Special personalized assistance must also be provided …

Budget. In the transformed Medicaid program, setting the spending level is the primary governmental function. From this aggregate budget, funding is earmarked for the three components of the benefit structure–basic care, catastrophic coverage, and enhanced benefits. Each Medicaid participant is entitled to a specific share of the budgeted amount–a monthly premium that varies according to medical need. These risk adjusted premiums are used to purchase coverage or services. Through these selections, budgeted funds follow the patients and the choices they make.

Benefit Framework

In the private sector, consumer-driven health care generally refers to a high-deductible plan accompanied by a funded personal account. Florida’s proposal adapts that model in order to respond to the characteristics of the Medicaid population. … [T]he creation of a personal stake in their healthcare spending is an essential component of the transformed Medicaid model. For this reason, the new Medicaid program establishes a category of enhanced benefits that eligible participants will earn, own, and use or save as they see fit.

The benefit framework consists of three distinct components.

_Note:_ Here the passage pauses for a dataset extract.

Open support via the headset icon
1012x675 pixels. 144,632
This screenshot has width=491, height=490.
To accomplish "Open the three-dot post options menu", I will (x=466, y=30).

Basic Care. This category is not a minimal level of service, but includes most of the services most people need most of the time. … Basic services will include professional services, diagnostic services, hospitalization, and transportation–all of the mandatory services required under federal law and such other services as may be offered by the vendor. However, the amount, duration and scope of services will be determined by each plan or provider-based system, with government oversight to assure that the amount of coverage offered is sufficient to meet patients’ medical needs.

All Medicaid participants will receive a risk-adjusted premium to purchase basic care from a certified vendor. Vendors will be obligated to deliver the amount and scope of services detailed in their offering. Government-authorized rating systems will compare their offering to an expected standard or level of care and the results will be used to advise participants of the “value” of the proposed coverage in each option.

Catastrophic Coverage. All Medicaid participants will receive catastrophic coverage. When participants have not selected a plan or provider-based system offering full or comprehensive coverage, the portion of their premium allocated for catastrophic care will be held in a fund to be used by the state in reimbursing their care up to the established maximum limit.

Enhanced Benefits. A portion of the Medicaid premium for each participant is allocated to a flexible spending account. Persons must earn eligibility for these enhanced benefits by exercising personal responsibility and participation with established healthy practices. Examples of how the accounts may be used by consumers include:

  • Purchase of specific types of services not available through the basic coverage; for example, various rehabilitative therapies or a variety of home and community based services;
  • Upgrading of basic plans in order to purchase more services than originally offered;
  • Purchase of specialty service plans such as dental or vision care; and,
  • Saving the account for use in purchasing employment-based insurance after Medicaid eligibility expires.